Getting money without working for it sounds too good to be true. But that is the idea behind building up passive income streams – something millions of people are doing right now.
One of my favourite passive income ideas is investing in shares that pay dividends. I like that partly because I can do it even if I do not have much money to start with. Here is how I would aim to build passive income streams using £35 a week.
Starting from zero
I do not need any money to set up my passive income plan. But I will need some as I go, to buy the shares I hope will pay me dividends.

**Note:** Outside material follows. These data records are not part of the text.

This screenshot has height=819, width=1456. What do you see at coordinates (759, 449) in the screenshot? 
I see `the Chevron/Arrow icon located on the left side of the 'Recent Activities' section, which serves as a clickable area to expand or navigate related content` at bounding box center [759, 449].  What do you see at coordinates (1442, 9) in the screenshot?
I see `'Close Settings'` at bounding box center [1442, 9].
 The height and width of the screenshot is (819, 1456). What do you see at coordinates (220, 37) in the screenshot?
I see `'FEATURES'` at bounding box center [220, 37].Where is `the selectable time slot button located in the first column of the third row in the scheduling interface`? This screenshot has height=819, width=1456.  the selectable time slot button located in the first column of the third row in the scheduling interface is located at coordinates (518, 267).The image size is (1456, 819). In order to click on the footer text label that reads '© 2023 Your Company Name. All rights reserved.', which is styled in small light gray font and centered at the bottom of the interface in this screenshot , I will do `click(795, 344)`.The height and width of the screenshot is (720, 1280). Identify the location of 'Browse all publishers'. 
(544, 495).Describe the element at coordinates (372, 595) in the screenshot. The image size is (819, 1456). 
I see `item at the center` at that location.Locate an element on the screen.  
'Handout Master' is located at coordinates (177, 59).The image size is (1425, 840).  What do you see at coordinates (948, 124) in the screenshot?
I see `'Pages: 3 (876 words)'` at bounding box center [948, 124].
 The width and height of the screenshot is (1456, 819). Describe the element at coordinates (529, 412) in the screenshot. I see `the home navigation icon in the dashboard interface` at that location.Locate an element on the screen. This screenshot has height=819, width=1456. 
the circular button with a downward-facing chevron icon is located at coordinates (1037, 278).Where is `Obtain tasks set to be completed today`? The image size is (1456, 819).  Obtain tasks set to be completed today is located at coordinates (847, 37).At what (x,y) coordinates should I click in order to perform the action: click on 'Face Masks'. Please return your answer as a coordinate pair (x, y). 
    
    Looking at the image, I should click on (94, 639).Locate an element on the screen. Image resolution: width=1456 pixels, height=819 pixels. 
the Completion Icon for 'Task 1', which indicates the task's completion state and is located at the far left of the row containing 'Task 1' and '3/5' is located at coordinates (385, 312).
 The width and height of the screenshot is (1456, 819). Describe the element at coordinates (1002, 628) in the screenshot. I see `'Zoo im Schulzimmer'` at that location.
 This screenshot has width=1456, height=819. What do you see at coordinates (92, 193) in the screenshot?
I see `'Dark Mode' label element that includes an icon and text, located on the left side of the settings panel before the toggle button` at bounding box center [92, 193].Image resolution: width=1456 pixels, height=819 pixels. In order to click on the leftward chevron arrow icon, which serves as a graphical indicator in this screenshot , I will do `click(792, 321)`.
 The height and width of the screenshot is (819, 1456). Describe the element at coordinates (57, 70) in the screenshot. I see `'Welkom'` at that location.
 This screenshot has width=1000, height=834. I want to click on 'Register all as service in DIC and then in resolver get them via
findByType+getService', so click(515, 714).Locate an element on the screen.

So I would get into the habit of regularly putting aside some money. £35 a week strikes me as a reasonable amount – it is modest enough to be realistic, but big enough to help me start earning passive income. In a year, £35 a week adds up to £1,820. If I invest that in shares with an average dividend yield of 5% I could be looking at £91 in annual passive income from my first year’s savings alone.
Getting ready to buy shares
As I save the money, the point will come when I have enough funds to start buying shares. So I would set up some sort of share-dealing account or Stocks and Shares ISA. That would enable me to invest my money in shares when I wanted to make a move.
I would also use this time while I saved to learn more about the stock market. If I want to buy shares that can provide me with passive income streams, how do I know which ones to choose? The answer will be different for different investors. But to help make my own choices, I would want to understand more about how companies fund dividends and what to look for when trying to choose dividend shares.
For example, how could I choose between Imperial Brands with its slow-growing 8.5% yield and Tesco with its fast-growing 4% yield? Why have both companies cut their dividends in the past decade – and what are their future prospects like? To start to understand how things work, I would want to want to read up on things like how to read a company’s cash flow statement. That might not sound exciting, but I think it is important as cash flows are what fund dividends – and potentially my passive income streams.
Setting up passive income streams
Once I understood how the market worked better, I would begin choosing shares to buy with my portfolio. No matter how attractive a company looked, I would always diversify my holdings to limit the impact on my portfolio if one company cuts its dividend or struggles in some way. For example, miner Rio Tinto has a 10% dividend – but if metal prices fall, the payout could tumble too.
When looking for dividends, I first try to find companies I think have a sustainable competitive advantage. If that can fuel large future profits, it might mean big dividends too. At an attractive price, I would add such shares to my portfolio and start building up passive income streams.